Contagiati, positivi, asintomatici. I contagi salgono, i contagi scendono. Si contano i morti: oggi un segno più, domani un segno meno. Negazionisti contro allarmisti. Un nuovo lockdown, crollo dei consumi, economia al collasso. Si fanno bilanci, si stimano cifre. Comitati tecnici, pareri degli esperti, mercati in allarme. Ormai da mesi sono queste le parole che scandiscono la nostra vita, una vita ridotta a bollettino sanitario. Mai l’esistenza umana si era ridotta a faccenda epidemiologica, a querelle tra virologi. Mai le norme igieniche erano divenute i princìpi ispiratori della società. Mai il destino dei popoli era stato messo nelle mani della scienza profana, in balia di ipotesi statistiche.
Viviamo in un presente raggelato, in un istante che si ripete identico: un tempo opaco, contratto, nel quale nulla veramente accade. Forse la catastrofe maggiore causata dalla pandemia è aver creato negli uomini l’illusione che tutto questo − queste cifre, questi dati, questi numeri − sia l’unica realtà. Non solo non si riesce a costruire un mondo diverso, ma addirittura non si riesce nemmeno a concepire che un tale mondo possa esistere: non si tratta solo di cecità, ma di una terrificante assenza di immaginazione. Al punto che abbiamo finito per considerare permanente il relativo, assoluto il transitorio. L’umanità odierna ha dimenticato una verità conosciuta da tutte le civiltà tradizionali: tutto ciò che è sotto il sole è cibo per la morte, ed è destinato a perire. “Ogni cosa perirà tranne il Suo Volto”, afferma il Corano: ebbene quanti sono − tra quelli che pure si definiscono credenti − coloro che sono in grado di comprendere questo insegnamento? Quanti sono in grado di sperimentarlo nel loro agire quotidiano, di farlo penetrare nella carne viva dei loro pensieri e dei loro sentimenti? Non solo non siamo più in grado di volgere il nostro sguardo al cielo, ma nemmeno all’orizzonte: ci limitiamo a guardare in basso, e chiamiamo questo libertà.
Naturalmente il potere agevola questa discesa, dispiegando ogni mezzo a sua disposizione affinché gli uomini si degradino sempre di più: cosa c’è di più facile che manipolare e dominare una massa amorfa, un gregge che bela all’unisono? E nella misura in cui porta avanti un’opera di costante divisione tra gli esseri umani – uomini contro donne, bianchi contro neri, gay contro etero, autoctoni contro stranieri – svela la sua natura satanica. Il diavolo è infatti il dualista per eccellenza, come ci rivela il significato etimologico della parola greca διαβάλλω: dividere, separare, è l’attività prediletta del principio della sovversione. Creare la dicotomia affinché l’Unità venga obliata, è questo il fine a cui tendono le forze del caos e i loro agenti. Per questo, oggi più che mai, quei pochi che sono ancora degni di chiamarsi umani non devono lasciarsi ingannare: tra i due schieramenti (almeno in apparenza) opposti – destra e sinistra, controrivoluzione e rivoluzione, tradizionalisti e progressisti − devono scegliere il Centro. Tra le cose che appartengono al tempo devono scegliere l’eterno, quell’eterno che nessun potere – per quanto pervasivo e spietato – ci può strappare. Poiché al di là dell’alternarsi delle albe e dei tramonti, al di sopra del frastuono delle cose terrene, del vanire delle epoche e delle ideologie, vi è qualcosa che – inalterabile, indistruttibile – continua a splendere nelle tenebre.

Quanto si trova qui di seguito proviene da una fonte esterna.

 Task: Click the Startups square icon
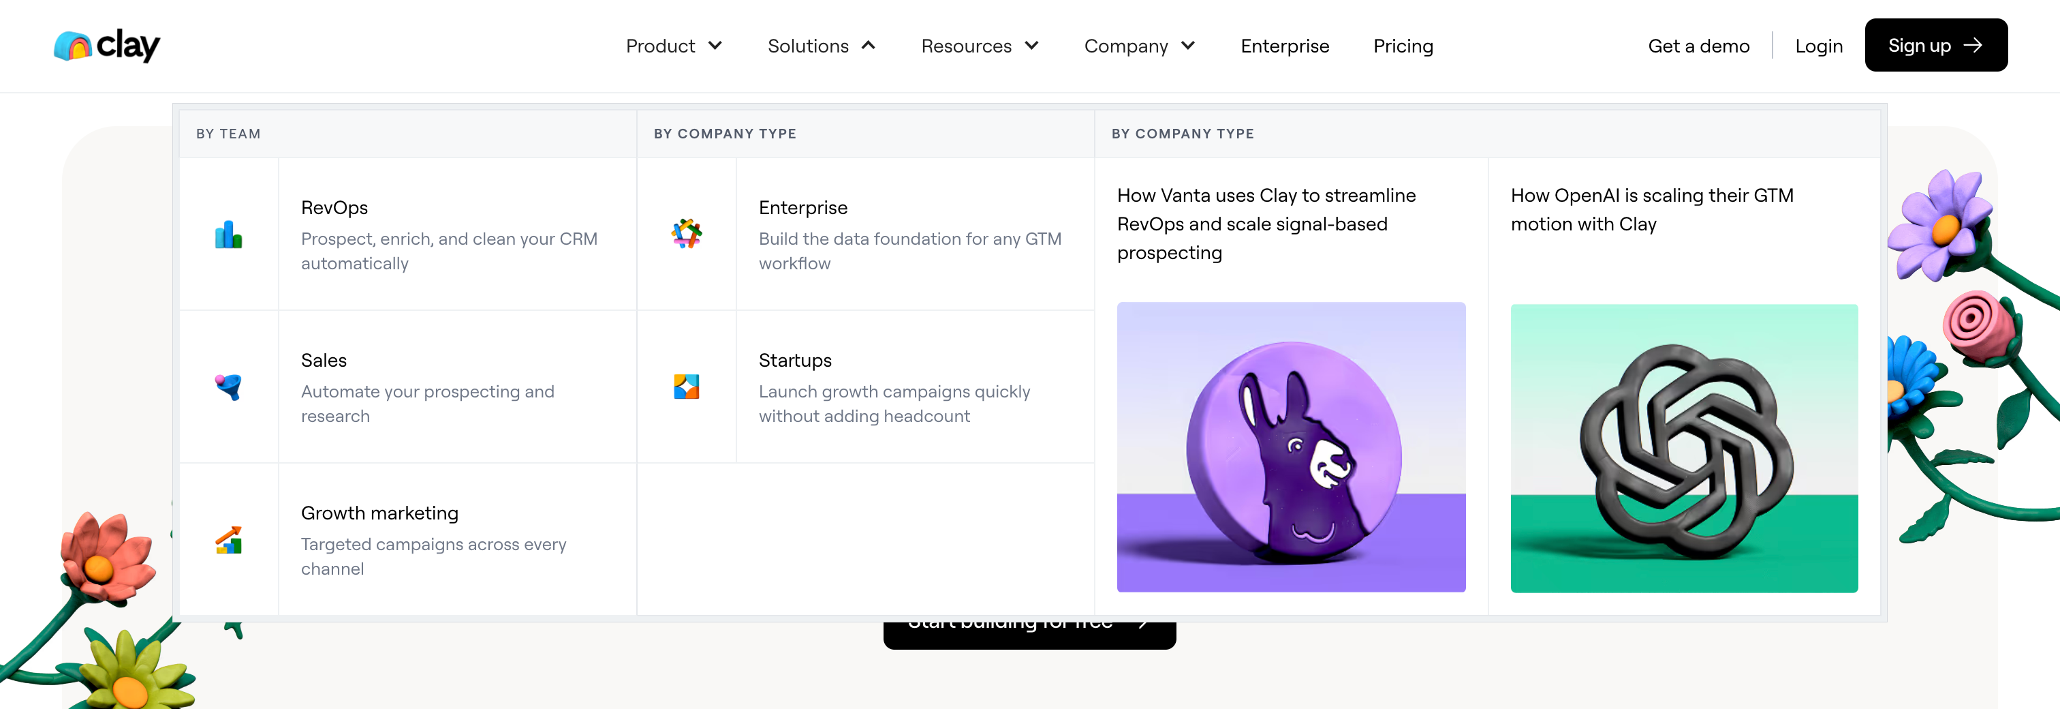pos(685,387)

Smettiamola di guardare esclusivamente verso l’esterno, dimenticando che il divenire non è che l’epifania dell’essere, e volgiamo i nostri occhi verso l’interno: è con l’occhio dell’anima, come ci ricorda Platone, che si vede la realtà, quella realtà che permane immutabile, fuori della presa di ogni contingenza. Fino a che riusciremo ad identificarci con quello Spettatore beato che nulla sa dello spazio e del tempo, e non conosce né dolore né tedio, né inizio né fine. È verso l’Alto che dobbiamo tendere, verso la Fonte da cui promaniamo e alla quale un giorno faremo ritorno. Poiché non dobbiamo mai dimenticare che siamo pellegrini in viaggio, esuli che desiderano tornare a Casa. Ed è qui e ora che questa traversata, questo cammino a ritroso va compiuto. Tutto il resto, come recita la Īśā-Upaniṣad, “non è che una distesa di nodi”.